Citrix Server Vulnerability leads to Ransomware Attack

1443

Citrix Server which allows centrally hosted applications to be delivered to mobile and desktop clients is found to be vulnerable to cyber-attacks which when exploited by hackers can lead to ransomware infections and bitcoins mining.

 


Citrix has however released a patch for CVE-2019-19781 bug infecting its Application Delivery Controller (ADC) systems and Gateways last week in a hope that all its users will patch their systems to keep away their servers from malware attacks.

 

Security researchers from FireEye have warned that attackers are exploring the flaw and are succeeding in deploying a backdoor named “NotRobin” which then leads them to install malware such as coin miners and file encryption.

 

Germany automobile spare parts manufacturer Gedia reportedly became a victim of a ransomware attack last week through the Citrix vulnerability alerting manufacturing companies all over the world.
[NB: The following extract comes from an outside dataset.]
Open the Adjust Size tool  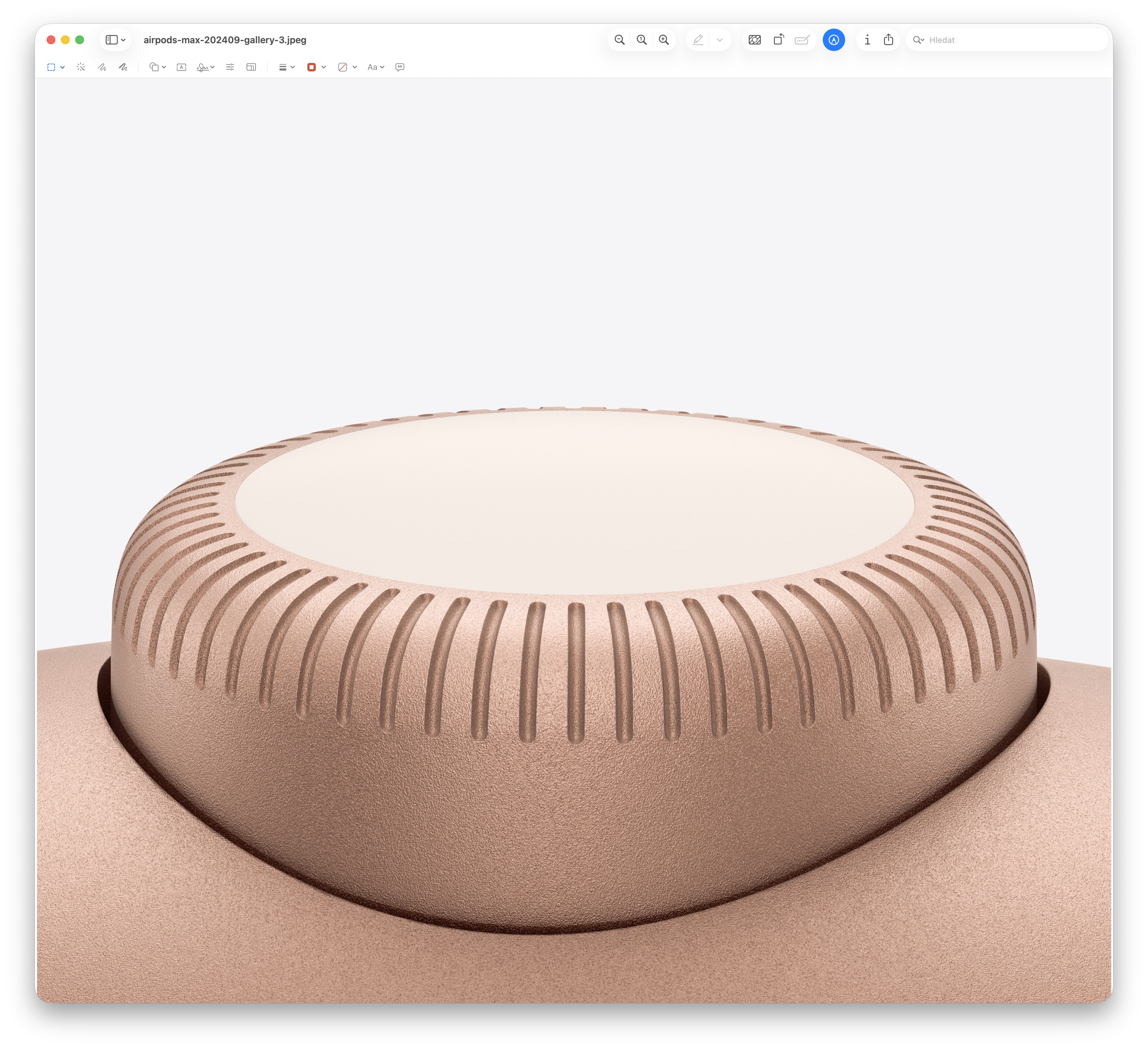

And this was confirmed by the researchers from FireEye early today.

 

FireEye confirms that the new vector of infecting enterprise victims with malware has emerged through the Citrix Vulnerability and in some cases, the servers were being infected by a new ransomware variant named as “Ragnarok” that appears to have been created in Mid-January this year to use the Gateway to deploy ransomware via Central Pivot Point. And hackers are seen demanding a ransom of 1BTC to decrypt one machine or 5 BTC/ $43,000 for decrypting all machines.

 

Researchers claim that currently 4-5 hacking groups are trying to exploit the Citrix Flaw in ransomware attacks and might have succeeded in infiltrating 2-3 companies(including GEDIA) by now.

 

Note- GEDIA has to endorse the news that it was hit by a ransomware attack. However, the officials of the German manufacturer did release a press statement on Thursday last week saying their systems were experiencing downtime due to a cyber attack.